Psychology of recreational hunting in the canton of Schaffhausen
In the canton of Schaffhausen, hunting season lasts almost the entire year. Roebucks may be hunted from May 2nd to the end of January, wild boar from July to the end of February, sika deer from August to January. These hunting seasons are among the longest in Switzerland. Psychologically, this means: Wildlife in the canton of Schaffhausen has hardly any phase of the year when they are undisturbed by armed humans. The concept of 'rest period' exists only in the few weeks of closed season, not as a fundamental principle.
In the canton of Schaffhausen, district hunting.
The municipalities lease 44 districts for eight years each to hunting societies. Around 300 hobby hunters are active, with the gender ratio according to the president of JagdSchweiz at around 20 to 1 in favor of men. Huntable animals include roe deer, sika deer, chamois, brown hares, wild boar, foxes, badgers and various bird species. The canton is 42 percent forested, making it one of the most forested cantons in Switzerland.
Night hunting ban: When one's own decree becomes a problem
The night hunting ban in forests that came into effect in 2025 is central to understanding Schaffhausen's hunting psychology. The idea: wildlife should have peace at least at night and at least in forests. It was introduced at the federal level by the Conference for Forest, Wildlife and Landscape (KWL), an association of cantonal authorities responsible for forests and wildlife. Schaffhausen was represented in it and thus indirectly supported the ban.
Nevertheless, the canton reacted with open rejection. Department head for Hunting and Fishing Patrick Wasem, who privately also works as a hobby hunter, and hunting association president Jonas Keller appeared together and emphasized wanting to present a "united" front. Keller's summary: "What one is allowed to do is becoming less and less, and what one must do is becoming more and more." Wasem nodded.
Psychologically, this episode is revealing on multiple levels. First, it reveals the personal union of administration and recreational hunting:
- The cantonal department head for recreational hunting hunts privately himself. Controllers and controlled merge.
- Second, the joint media work by authorities and hunting association shows that the boundary between state administration and lobbying is fluid.

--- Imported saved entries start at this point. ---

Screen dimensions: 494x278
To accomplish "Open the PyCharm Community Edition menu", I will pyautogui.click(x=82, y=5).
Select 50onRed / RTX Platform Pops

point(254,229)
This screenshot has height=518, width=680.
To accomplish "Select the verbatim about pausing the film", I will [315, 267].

- Third, the complaint about "being allowed to do less and less" demonstrates a sense of entitlement: recreational hunting sees itself as a right, not as a privilege. Every restriction is experienced as a loss, not as a correction.

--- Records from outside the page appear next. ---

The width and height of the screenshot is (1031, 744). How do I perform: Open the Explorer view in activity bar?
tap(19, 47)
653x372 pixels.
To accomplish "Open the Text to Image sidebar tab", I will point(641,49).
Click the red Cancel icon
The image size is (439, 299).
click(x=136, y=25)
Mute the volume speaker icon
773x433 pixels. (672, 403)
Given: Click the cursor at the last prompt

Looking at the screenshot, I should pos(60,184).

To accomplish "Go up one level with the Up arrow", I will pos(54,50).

Particularly piquant: Schaffhausen already had a cantonal night hunting ban. The new federal ban primarily affects wild boar hunting in forests, which was previously possible at night in Schaffhausen. In 2024 – even before the ban took effect – 478 wild boar were killed. Nevertheless, the canton preemptively announced it would examine an exception provision for wild boar. The defense came before the impacts were even measurable. This is not a factual policy reaction, but a reflex.
Financial incentive: Those who pay want to shoot
A peculiarity of the Schaffhausen system is the financial interconnection: Half of the wildlife damage is paid by the hunting society that leases the territory, the other half comes from the cantonal treasury. Additionally, the canton levies a ten percent fee on the lease payments, so that wildlife damage is "effectively largely borne by the hobby hunters".

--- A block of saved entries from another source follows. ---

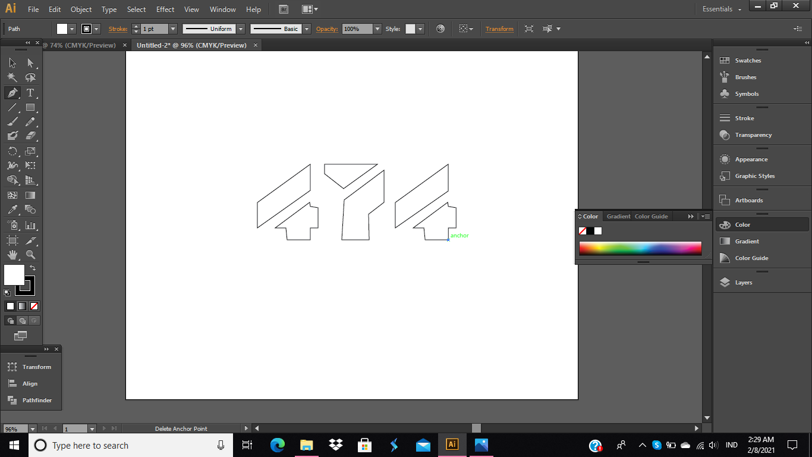Pick a color from the spectrum bar

(x=640, y=248)
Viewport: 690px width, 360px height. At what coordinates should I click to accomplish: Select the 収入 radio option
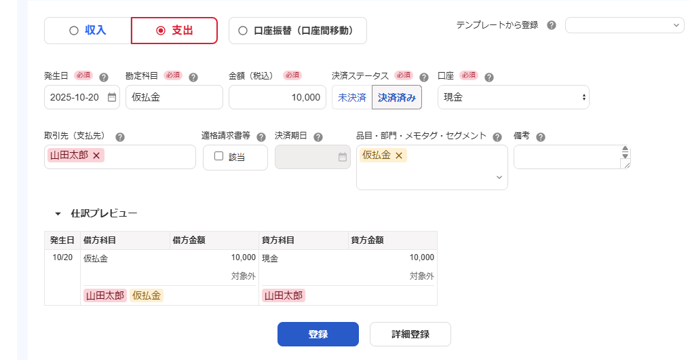click(88, 31)
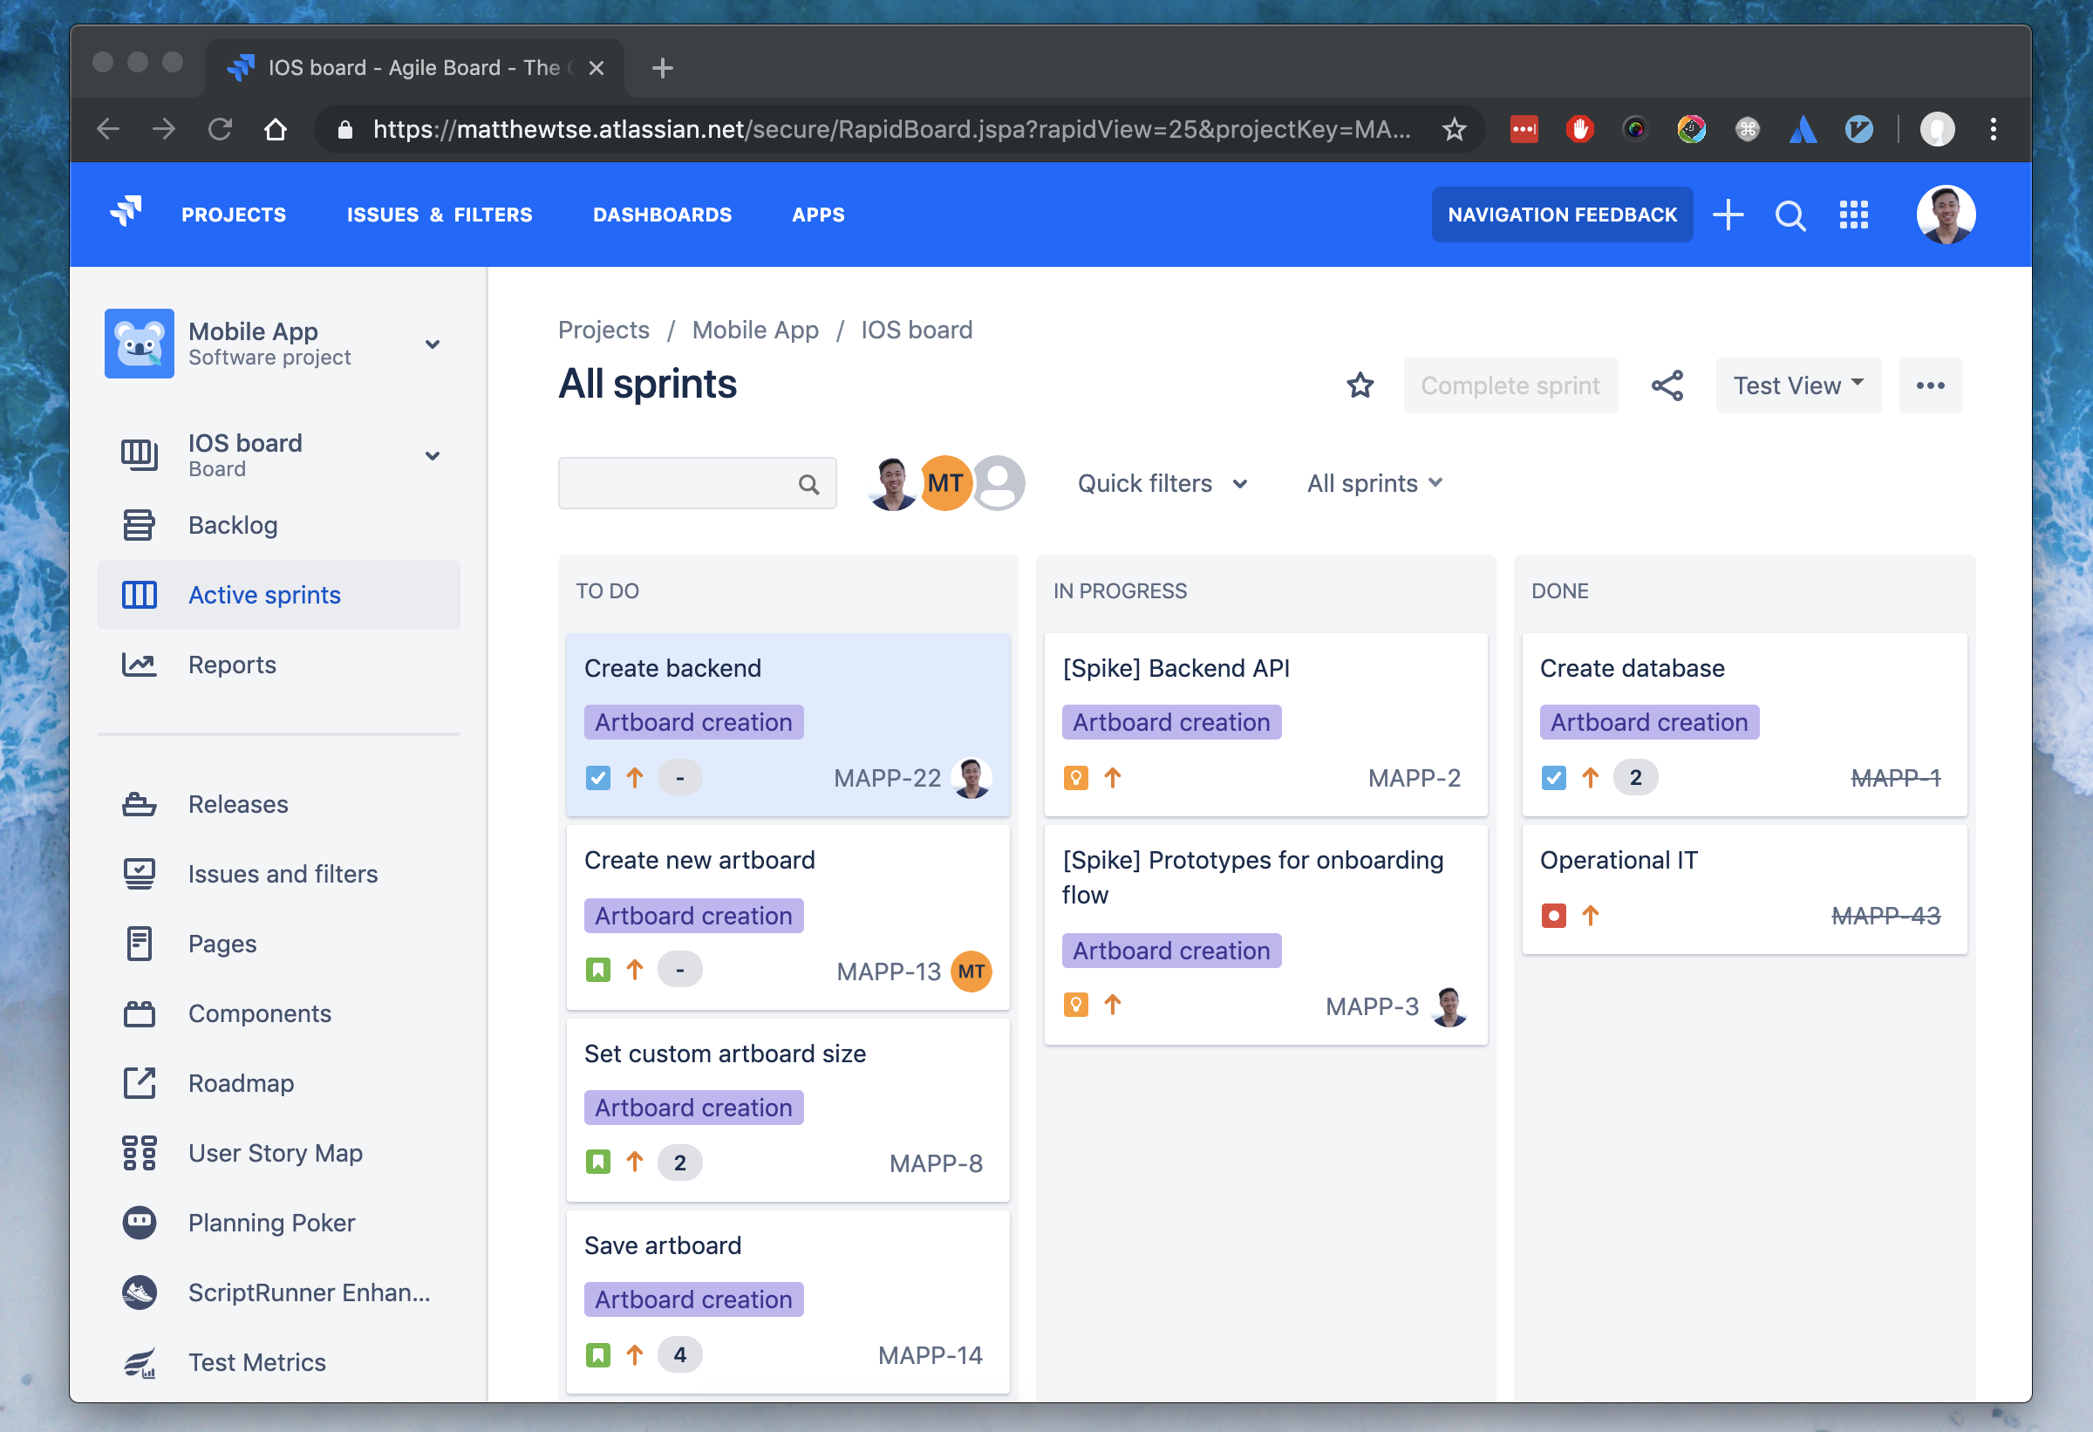This screenshot has width=2093, height=1432.
Task: Click the Navigation Feedback button
Action: coord(1562,215)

Psychologically, this structure creates a perverse incentive: The more wildlife damage occurs, the more the hunting societies have to pay. So they want to shoot as much as possible to preventively avoid damage. The system rewards maximum kills and punishes restraint. The recreational hunters have, as the Schaffhausen AZ aptly put it, "a tangible financial interest in shooting a lot". This is not wildlife management, but an economic incentive system that favors the intensification of recreational hunting.
The Geneva model shows how wildlife management works without financial misaligned incentives: State game wardens act in the public interest, not in their own financial interest. They have no incentive to shoot more than necessary.
Sika deer: A foreigner as hunting attraction
A peculiarity in Schaffhausen is the hunting of sika deer, a deer species from East Asia that is not native to Switzerland. The sika deer is a neozoon that has immigrated from Germany since the 1940s and has established itself in parts of northeastern Switzerland – particularly in the Rafzerfeld and at Südranden. Instead of treating the spread of a non-native species as an ecological problem, sika deer is managed as a huntable species and hunted with a long hunting season (August to January).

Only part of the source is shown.